REDAÇÃO | MAIS BAHIA | POR FABIO DEL PORTO |
A fachada de “empresa cidadã” que a Neoenergia tenta vender na Bahia, escorada no anúncio recente de R$ 24,7 bilhões em investimentos, está ruindo por dentro. Enquanto o cidadão de Porto Seguro e região sofre com uma rede elétrica obsoleta da década de 1990, os bastidores corporativos da multinacional espanhola viraram caso de polícia e de fiscalização federal. A empresa passou a ser alvo de um contundente pedido de investigação na Comissão de Minas e Energia da Câmara dos Deputados por suspeita de aplicar práticas contratuais predatórias e calotes em prestadores de serviço.
O requerimento parlamentar atende a denúncias graves que apontam um verdadeiro “modus operandi” de estrangulamento financeiro contra as empresas terceirizadas que executam suas obras. De acordo com os relatos encaminhados à Comissão, a holding acumula atrasos crônicos em repasses financeiros, descumprimento deliberado de contratos e readequações de escopo sem qualquer transparência. É o retrato de um monopólio que usa de sua força descomunal para esmagar o empresariado local e as construtoras que colocam a fiação de pé.
Práticas predatórias: O jogo sujo nos contratos bilionários
As informações que baseiam o pedido de investigação revelam o que muitos já suspeitavam: a crise na prestação de serviços da concessionária não é incompetência técnica, é modelo de negócios. Ao impor contratos leoninos e asfixiar financeiramente as executoras — retendo pagamentos legítimos e alterando regras de forma unilateral —, a Neoenergia empurra as subempreiteiras à falência.
O impacto dessa política predatória bate direto na porta do consumidor baiano. Quando uma empresa terceirizada não recebe da Neoenergia, as obras de manutenção param, os salários dos eletricistas atrasam, as frentes de trabalho no Extremo Sul são abandonadas e o serviço, que já é caótico, desaba de vez. É por isso que Porto Seguro continua operando com transformadores e fiação que parecem peças de museu: quem tem competência para trabalhar não aguenta o calote e a falta de transparência da concessionária.
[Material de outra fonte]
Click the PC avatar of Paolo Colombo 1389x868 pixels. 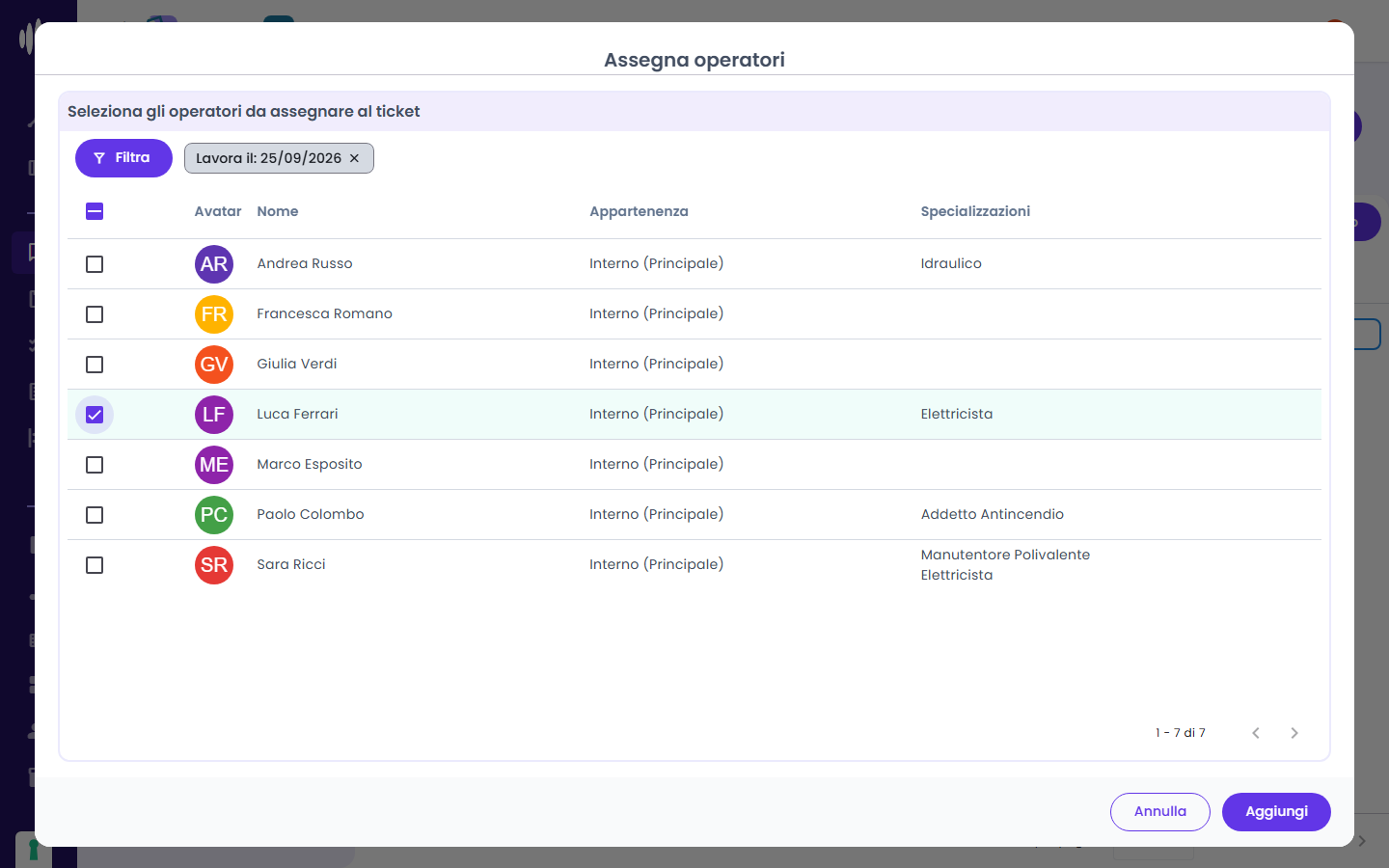pyautogui.click(x=214, y=515)

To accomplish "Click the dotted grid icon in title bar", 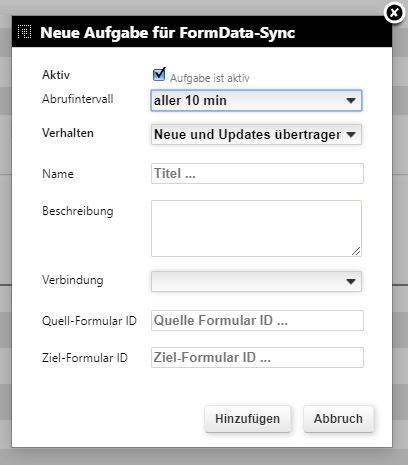I will (x=24, y=32).
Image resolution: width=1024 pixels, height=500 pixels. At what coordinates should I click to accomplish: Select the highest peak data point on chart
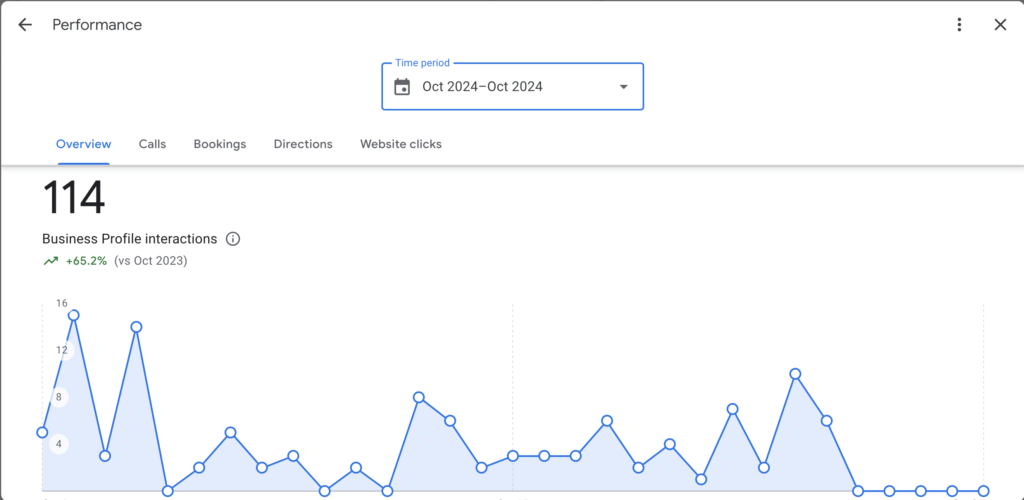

A gravidade do requerimento na Câmara Federal é tanta que prevê a convocação imediata da Agência Nacional de Energia Elétrica (Aneel), do Ministério de Minas e Energia, da Associação Brasileira da Construção Metálica (ABCEM) e do próprio CEO da holding, Eduardo Capelastegui Saiz, para prestar esclarecimentos e responder pelas denúncias de abuso econômico.

O silêncio dos cúmplices e o prêmio da concessão
Diante de um cenário tão hostil, onde a empresa é acusada de precarizar os contratos na base e sabotar a própria infraestrutura, torna-se ainda mais vergonhosa a conivência do Governo Federal, que chancelou a renovação antecipada do contrato de concessão da Coelba até 2057. Como um grupo econômico alvo de denúncias de práticas predatórias e responsável por um apagão técnico crônico na Bahia recebe de presente mais 30 anos de monopólio?
A conta não fecha para o trabalhador, para o hoteleiro e para o comerciante de Porto Seguro, que pagam uma das tarifas mais caras do país para financiar um grupo que, segundo as investigações, maltrata quem trabalha e ignora quem consome. Enquanto a diretoria se esquiva dizendo que “não foi formalmente notificada”, os prejuízos na ponta do sistema continuam sangrando a economia do Sul da Bahia.
Fiscalização máxima: Chega de impunidade
O anúncio pomposo de bilhões em investimentos perde toda a credibilidade quando confrontado com a realidade dos fatos. Se a empresa aplica táticas asfixiantes contra seus próprios parceiros comerciais, o que garante que o dinheiro anunciado vai de fato se transformar em melhoria real nas ruas e distritos de Porto Seguro? Ou será apenas mais uma manobra contábil para acalmar os ânimos do mercado financeiro e dos políticos de plantão?
O Mais Bahia seguirá acompanhando o desdobramento dessa investigação em Brasília com lupa e cobrança firme. A Neoenergia precisa entender, de uma vez por todas, que o solo baiano não é terra de ninguém para a execução de monopólios predatórios. Exigimos auditoria rigorosa nesses contratos, o fim do calote nas prestadoras de serviço e, acima de tudo, o respeito que a população de Porto Seguro nunca recebeu. O tempo do descaso protegido por contratos burocráticos acabou.